── Supplied data ──

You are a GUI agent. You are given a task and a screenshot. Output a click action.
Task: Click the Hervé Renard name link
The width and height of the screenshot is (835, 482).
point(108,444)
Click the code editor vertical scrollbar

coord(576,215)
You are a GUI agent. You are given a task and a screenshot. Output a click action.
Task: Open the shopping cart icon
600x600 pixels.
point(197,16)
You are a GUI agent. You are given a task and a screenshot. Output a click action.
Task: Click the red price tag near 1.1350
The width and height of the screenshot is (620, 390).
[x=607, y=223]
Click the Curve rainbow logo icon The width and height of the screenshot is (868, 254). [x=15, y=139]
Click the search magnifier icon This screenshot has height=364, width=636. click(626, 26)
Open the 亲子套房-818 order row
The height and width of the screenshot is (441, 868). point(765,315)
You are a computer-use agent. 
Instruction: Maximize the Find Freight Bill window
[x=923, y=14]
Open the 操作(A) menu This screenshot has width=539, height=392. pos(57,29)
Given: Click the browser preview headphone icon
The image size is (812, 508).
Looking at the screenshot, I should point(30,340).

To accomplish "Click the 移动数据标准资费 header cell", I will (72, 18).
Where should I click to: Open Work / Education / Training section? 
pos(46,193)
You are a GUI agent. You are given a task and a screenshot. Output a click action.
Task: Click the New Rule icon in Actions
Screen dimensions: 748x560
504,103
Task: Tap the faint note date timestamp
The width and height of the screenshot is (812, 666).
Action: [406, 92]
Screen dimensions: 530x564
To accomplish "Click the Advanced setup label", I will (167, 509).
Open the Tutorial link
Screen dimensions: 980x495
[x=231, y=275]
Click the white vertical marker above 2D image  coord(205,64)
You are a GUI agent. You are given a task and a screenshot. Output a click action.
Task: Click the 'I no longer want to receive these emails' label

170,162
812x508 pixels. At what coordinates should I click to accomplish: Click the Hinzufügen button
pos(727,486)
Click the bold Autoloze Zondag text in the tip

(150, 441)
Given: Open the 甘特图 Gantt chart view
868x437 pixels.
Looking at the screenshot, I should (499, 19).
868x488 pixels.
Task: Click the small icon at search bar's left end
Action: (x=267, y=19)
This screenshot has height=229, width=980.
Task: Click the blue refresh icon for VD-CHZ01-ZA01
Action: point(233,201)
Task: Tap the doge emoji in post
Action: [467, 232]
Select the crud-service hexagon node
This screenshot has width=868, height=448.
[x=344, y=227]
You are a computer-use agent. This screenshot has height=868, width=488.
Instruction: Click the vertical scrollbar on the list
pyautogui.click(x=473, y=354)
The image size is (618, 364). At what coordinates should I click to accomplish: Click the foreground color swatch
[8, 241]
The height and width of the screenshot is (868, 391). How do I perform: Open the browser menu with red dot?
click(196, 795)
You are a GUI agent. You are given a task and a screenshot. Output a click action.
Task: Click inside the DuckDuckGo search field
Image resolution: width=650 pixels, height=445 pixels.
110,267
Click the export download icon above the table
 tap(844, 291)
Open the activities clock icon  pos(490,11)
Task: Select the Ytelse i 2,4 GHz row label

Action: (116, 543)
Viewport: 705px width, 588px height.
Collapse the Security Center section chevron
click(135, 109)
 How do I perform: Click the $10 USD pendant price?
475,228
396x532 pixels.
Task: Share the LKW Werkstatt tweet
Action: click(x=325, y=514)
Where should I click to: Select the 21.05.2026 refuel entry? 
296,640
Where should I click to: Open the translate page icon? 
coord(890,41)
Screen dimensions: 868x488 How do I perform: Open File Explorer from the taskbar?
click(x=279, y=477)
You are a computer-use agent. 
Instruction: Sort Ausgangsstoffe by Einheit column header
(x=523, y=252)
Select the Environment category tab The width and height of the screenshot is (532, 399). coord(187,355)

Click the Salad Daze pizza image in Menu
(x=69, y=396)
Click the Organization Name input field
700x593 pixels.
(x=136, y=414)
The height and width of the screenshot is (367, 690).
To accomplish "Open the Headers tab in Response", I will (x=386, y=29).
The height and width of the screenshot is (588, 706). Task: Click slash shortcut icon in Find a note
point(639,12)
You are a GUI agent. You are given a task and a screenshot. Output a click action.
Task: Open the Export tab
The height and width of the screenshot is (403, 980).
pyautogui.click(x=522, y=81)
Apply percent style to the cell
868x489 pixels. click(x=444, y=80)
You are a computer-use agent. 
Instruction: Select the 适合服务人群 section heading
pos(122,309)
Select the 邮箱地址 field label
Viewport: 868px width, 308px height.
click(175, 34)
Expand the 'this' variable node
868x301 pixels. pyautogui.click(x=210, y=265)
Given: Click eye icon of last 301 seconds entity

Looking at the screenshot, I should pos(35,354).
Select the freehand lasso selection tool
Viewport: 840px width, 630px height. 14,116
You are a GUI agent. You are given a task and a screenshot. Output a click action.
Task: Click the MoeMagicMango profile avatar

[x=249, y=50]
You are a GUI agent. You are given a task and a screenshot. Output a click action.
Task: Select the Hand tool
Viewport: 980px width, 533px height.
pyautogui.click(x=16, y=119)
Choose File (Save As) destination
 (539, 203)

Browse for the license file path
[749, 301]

───

» What you have to do
Retype, exactly and with nothing added, the lines of the material above from the first through the one that contains "Task: Open the shopping cart icon".

» Solution for this task
You are a GUI agent. You are given a task and a screenshot. Output a click action.
Task: Click the Hervé Renard name link
The width and height of the screenshot is (835, 482).
point(108,444)
Click the code editor vertical scrollbar

coord(576,215)
You are a GUI agent. You are given a task and a screenshot. Output a click action.
Task: Open the shopping cart icon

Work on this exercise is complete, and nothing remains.